The concept of applying useful clock skew to the design of synchronous systems is not new. To date, the application of this design technique has been somewhat limited, as the related methodologies have been rather ad hoc, to be discussed shortly. More recently, the ability to leverage useful skew has seen a major improvement, and is now an integral part of production design flows. This article will briefly review the concept of useful skew, its prior implementation methods, and a significant enhancement in the overall design optimization methodology.
What is useful skew?
The design of a synchronous digital system requires the distribution of a (fundamental) clock signal to state elements within the digital network. A specific machine state is “captured” by an edge of this clock signal at state element inputs. Concurrently, the transition to the next machine state is “launched” by a change in the state values through fanout logic paths, to be captured at the next clock edge. The collection of logic and state elements controlled by this signal is denoted as a clock domain, which may encompass multiple block designs in the overall SoC hierarchy.
Current SoC designs incorporate many separate clock domains associated with unrelated clocks. The signal interface between domains is thus asynchronous, requiring specific logic circuitry (and electrical analysis) to evaluate the risk of anomalous metastable network behavior. (Clock domain crossing analysis, or CDC, is applied to the network to ensure the metastable design requirements are observed.)
The subsequent discussion will utilize the simplest of examples – i.e., a single clock frequency with a common capture edge to all state elements, and a clock edge-based launch time. Advanced SoCs would often include domain designs with: both rising and falling clock edge-sensitive state elements (with half-cycle timing paths); reduced clock frequencies by dividing the fundamental clock signal; and, latch-based synchronous timing where the launch time could be a state element data input transition while the latch clock is transparent. This discussion does not address clocking considerations common in serial interface communications, unique cases of asynchronous domains with “closely related” clocks – e.g., mesochronous, plesiochronous domains. This discussion also assumes the clock domain is isochronous, although there may be instantaneous deviations in the clock period at any state element input due to jitter – in other words, there is a single fundamental clock frequency throughout the domain over time.

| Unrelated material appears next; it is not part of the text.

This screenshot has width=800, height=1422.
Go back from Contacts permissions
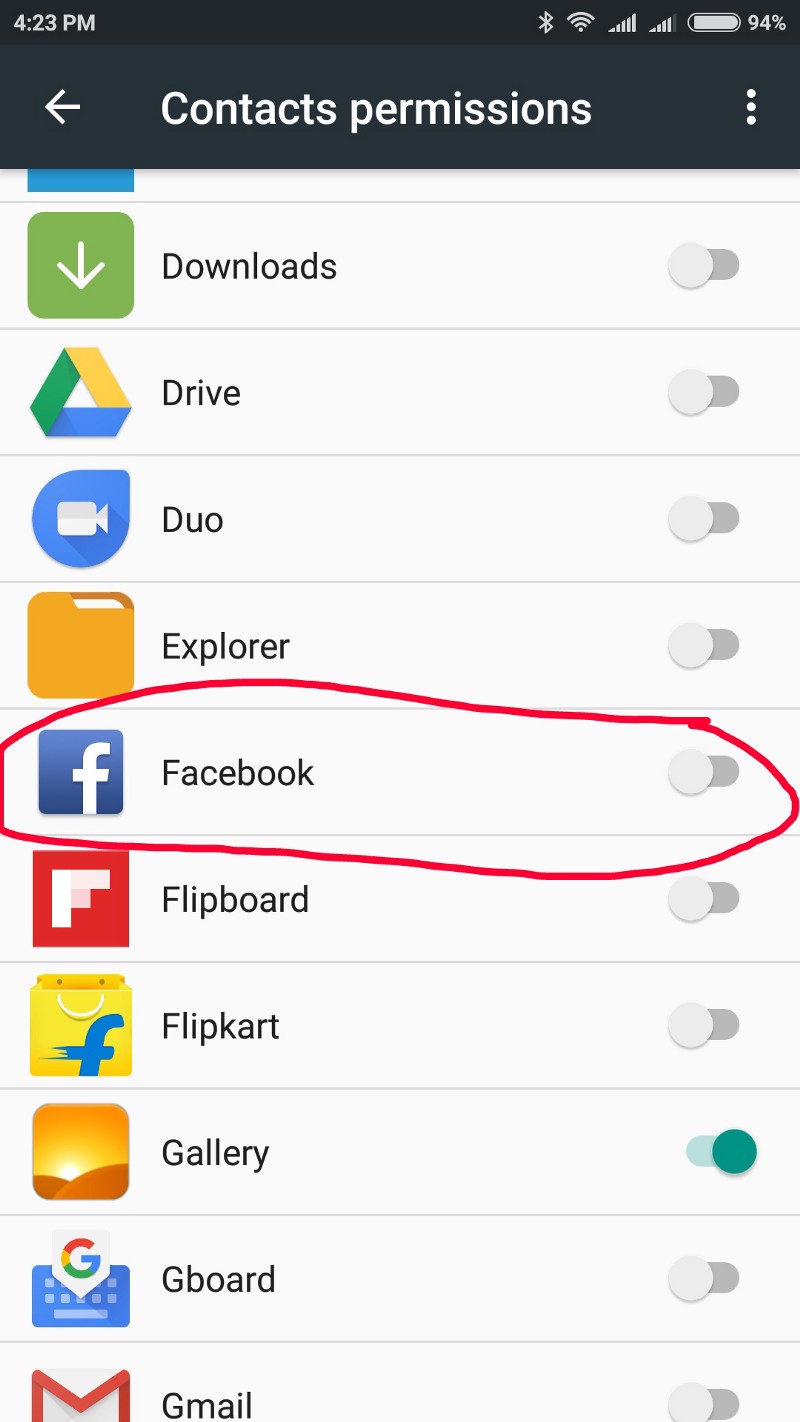point(62,107)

The figure below is the typical timing representation used for a synchronous system. A clock distribution network is provided on-chip from the clock source (e.g., an external source, an on-chip PLL), through interconnects and buffering circuitry to state elements.
The figure also includes a definition of the late mode timing slack, measured as the difference between the required arrival time and the actual logic path propagation arrival time.

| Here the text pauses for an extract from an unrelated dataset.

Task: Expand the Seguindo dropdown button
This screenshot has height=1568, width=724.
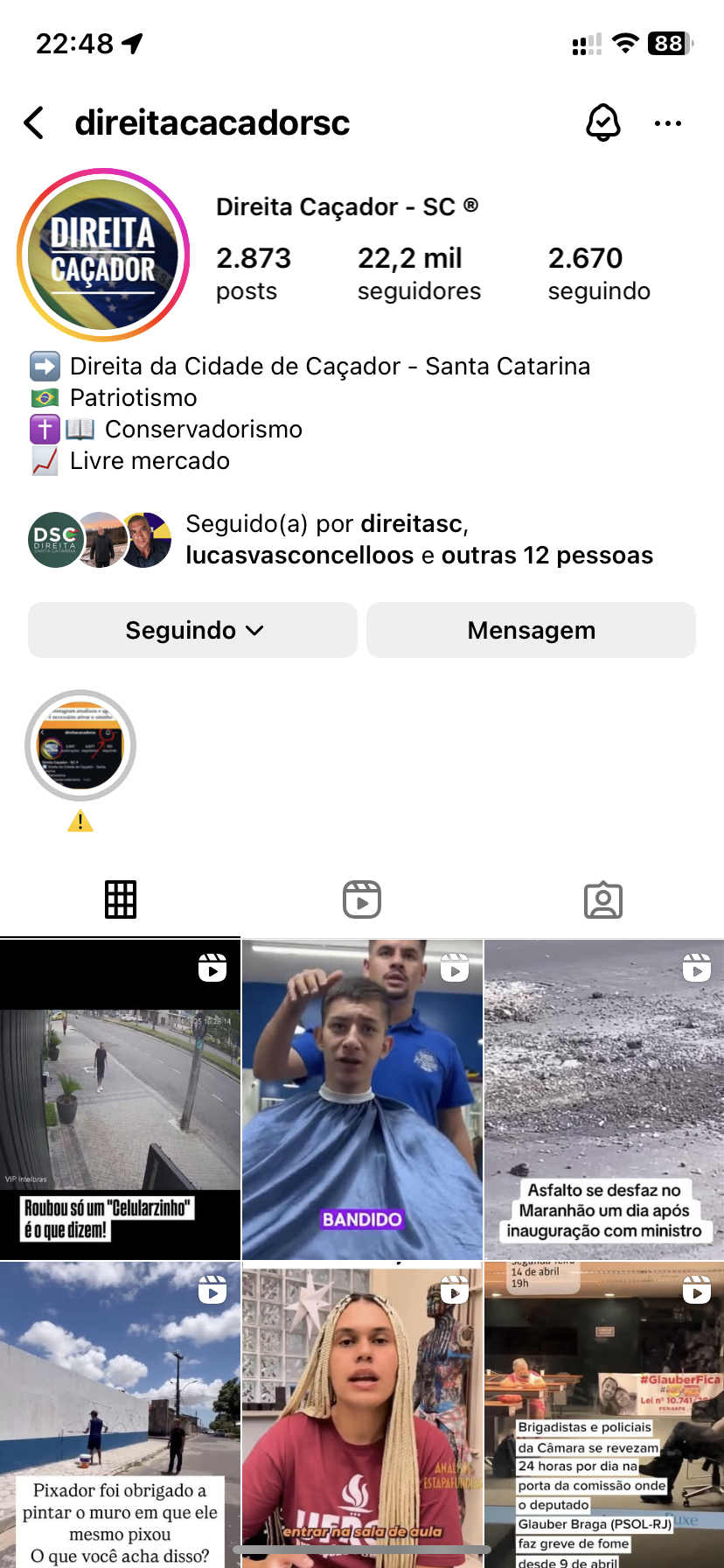Action: [x=192, y=630]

The interconnects present from the clock source and between buffers could consist of a variety of physical topologies – e.g., a (top-level metal) grid, a balanced H-tree, a spine plus balanced branches (aka, a fishbone). The buffers could be logically inverting or non-inverting signal drivers or simple gating logic with additional enable inputs to suspend the clock propagation for one or more cycles.
The time interval between the clock launch edge and subsequent (next cycle) capture edge is based on the fundamental clock period, adjusted by two factors – jitter and skew.
The jitter represents the cycle-specific variation in the clock period. It originates from the time-variant conditions at the clock source, such as dynamic voltage and temperature at the PLL circuitry and/or thermal and mechanical noise from the reference crystal.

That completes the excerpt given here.